Report back every line from the entries below in which the word "computer" occurs.

RECORDS PROVIDED:
━━━━━━━━━━

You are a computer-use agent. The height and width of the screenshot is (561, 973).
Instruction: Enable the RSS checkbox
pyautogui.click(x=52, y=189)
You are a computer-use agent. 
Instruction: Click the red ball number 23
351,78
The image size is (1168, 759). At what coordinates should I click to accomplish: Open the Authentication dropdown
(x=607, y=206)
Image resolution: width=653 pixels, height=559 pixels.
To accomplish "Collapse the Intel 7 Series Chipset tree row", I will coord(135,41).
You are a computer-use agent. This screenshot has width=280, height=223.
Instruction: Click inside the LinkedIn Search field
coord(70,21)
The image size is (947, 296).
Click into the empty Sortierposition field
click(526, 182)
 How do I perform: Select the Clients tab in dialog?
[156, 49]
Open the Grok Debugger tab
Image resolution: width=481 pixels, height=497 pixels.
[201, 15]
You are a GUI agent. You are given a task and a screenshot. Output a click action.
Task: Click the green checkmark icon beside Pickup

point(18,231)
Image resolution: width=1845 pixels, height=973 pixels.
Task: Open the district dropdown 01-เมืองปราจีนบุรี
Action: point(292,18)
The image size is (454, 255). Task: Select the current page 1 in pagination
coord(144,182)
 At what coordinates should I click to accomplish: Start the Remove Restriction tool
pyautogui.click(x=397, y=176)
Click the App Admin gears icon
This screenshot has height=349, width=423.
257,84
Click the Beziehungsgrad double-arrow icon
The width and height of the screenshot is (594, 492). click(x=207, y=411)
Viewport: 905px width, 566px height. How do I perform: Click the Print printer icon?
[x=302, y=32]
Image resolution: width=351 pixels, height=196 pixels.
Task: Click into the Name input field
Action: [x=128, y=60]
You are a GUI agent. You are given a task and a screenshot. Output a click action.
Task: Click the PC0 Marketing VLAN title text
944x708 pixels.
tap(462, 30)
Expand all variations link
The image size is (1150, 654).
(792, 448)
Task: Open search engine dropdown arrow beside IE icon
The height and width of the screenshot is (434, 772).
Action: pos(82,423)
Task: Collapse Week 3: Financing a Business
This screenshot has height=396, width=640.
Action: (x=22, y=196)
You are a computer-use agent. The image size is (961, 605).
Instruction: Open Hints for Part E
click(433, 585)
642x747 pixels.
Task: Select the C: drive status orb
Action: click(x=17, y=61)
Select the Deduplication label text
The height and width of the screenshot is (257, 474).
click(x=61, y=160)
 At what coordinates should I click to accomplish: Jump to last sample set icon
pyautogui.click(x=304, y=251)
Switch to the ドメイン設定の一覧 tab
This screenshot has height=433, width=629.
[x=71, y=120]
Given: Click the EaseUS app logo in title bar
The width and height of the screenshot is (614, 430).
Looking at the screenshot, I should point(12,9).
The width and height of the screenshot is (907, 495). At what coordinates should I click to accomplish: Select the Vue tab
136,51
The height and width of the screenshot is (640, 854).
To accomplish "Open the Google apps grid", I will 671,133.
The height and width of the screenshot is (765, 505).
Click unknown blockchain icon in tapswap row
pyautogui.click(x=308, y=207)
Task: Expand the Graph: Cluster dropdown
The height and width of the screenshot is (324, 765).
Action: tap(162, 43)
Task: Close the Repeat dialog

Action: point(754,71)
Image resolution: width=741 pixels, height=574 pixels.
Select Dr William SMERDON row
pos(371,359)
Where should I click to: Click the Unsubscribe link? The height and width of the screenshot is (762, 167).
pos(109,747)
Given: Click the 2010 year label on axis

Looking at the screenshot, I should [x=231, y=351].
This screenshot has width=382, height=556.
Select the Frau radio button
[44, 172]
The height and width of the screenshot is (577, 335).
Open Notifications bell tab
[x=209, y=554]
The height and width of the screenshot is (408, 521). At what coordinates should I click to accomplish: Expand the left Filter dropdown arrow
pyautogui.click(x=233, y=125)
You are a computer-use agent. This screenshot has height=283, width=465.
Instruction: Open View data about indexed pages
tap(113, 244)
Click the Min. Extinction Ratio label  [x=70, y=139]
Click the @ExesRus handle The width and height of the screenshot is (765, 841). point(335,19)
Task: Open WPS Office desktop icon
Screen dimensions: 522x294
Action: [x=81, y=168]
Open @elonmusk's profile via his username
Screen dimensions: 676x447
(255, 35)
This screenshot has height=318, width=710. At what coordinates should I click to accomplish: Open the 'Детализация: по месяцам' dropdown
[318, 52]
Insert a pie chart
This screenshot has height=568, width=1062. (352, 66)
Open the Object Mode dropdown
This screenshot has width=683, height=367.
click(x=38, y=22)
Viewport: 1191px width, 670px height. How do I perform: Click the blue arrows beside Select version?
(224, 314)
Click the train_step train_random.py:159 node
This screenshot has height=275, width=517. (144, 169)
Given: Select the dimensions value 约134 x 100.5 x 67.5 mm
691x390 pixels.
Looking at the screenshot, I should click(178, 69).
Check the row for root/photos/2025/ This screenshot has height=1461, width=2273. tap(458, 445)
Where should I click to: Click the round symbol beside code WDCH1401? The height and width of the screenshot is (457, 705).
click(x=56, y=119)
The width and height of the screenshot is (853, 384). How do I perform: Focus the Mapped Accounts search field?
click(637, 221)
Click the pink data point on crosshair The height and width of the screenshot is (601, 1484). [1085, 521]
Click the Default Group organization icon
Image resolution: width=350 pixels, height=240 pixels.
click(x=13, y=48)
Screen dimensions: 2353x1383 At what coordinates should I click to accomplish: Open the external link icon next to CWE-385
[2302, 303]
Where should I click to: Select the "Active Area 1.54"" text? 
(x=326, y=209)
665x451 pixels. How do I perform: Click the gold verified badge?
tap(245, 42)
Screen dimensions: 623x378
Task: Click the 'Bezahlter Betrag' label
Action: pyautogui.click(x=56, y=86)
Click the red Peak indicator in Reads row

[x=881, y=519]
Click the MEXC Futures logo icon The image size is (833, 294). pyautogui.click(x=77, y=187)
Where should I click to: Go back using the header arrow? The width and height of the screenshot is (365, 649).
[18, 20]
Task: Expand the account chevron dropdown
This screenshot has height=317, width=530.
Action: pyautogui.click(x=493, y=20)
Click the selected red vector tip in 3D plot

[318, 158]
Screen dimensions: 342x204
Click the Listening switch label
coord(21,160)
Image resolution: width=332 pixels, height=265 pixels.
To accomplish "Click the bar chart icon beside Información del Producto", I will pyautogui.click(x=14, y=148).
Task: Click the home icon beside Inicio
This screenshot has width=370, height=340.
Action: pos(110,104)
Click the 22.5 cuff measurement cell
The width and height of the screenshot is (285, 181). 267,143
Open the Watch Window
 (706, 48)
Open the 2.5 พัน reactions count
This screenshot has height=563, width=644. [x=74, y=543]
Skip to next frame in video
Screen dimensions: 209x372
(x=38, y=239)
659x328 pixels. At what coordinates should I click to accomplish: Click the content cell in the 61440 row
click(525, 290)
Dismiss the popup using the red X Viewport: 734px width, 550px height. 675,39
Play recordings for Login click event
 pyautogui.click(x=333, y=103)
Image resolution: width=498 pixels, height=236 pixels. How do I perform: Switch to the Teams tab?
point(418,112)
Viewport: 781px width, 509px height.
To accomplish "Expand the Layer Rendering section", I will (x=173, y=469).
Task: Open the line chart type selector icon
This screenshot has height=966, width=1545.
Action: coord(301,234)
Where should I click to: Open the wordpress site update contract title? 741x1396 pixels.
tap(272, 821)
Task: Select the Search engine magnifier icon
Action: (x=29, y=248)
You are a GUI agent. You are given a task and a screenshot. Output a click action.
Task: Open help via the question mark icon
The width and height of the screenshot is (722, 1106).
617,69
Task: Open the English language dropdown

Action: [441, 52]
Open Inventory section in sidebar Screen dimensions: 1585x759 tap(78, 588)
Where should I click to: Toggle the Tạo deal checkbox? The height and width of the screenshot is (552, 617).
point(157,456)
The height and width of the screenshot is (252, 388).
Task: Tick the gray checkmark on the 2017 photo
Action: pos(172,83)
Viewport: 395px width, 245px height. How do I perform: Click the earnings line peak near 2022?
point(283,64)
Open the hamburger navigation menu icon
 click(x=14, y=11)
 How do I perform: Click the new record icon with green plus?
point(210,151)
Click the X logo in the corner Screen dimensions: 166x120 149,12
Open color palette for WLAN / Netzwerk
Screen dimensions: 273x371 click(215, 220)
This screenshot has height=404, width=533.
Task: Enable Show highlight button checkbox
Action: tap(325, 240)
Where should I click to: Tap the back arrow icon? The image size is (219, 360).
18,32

━━━━━━━━━━

COMPLETED TASK:
You are a computer-use agent. The height and width of the screenshot is (561, 973).
You are a computer-use agent. 
You are a computer-use agent. This screenshot has width=280, height=223.
You are a computer-use agent. The image size is (961, 605).
You are a computer-use agent. This screenshot has height=283, width=465.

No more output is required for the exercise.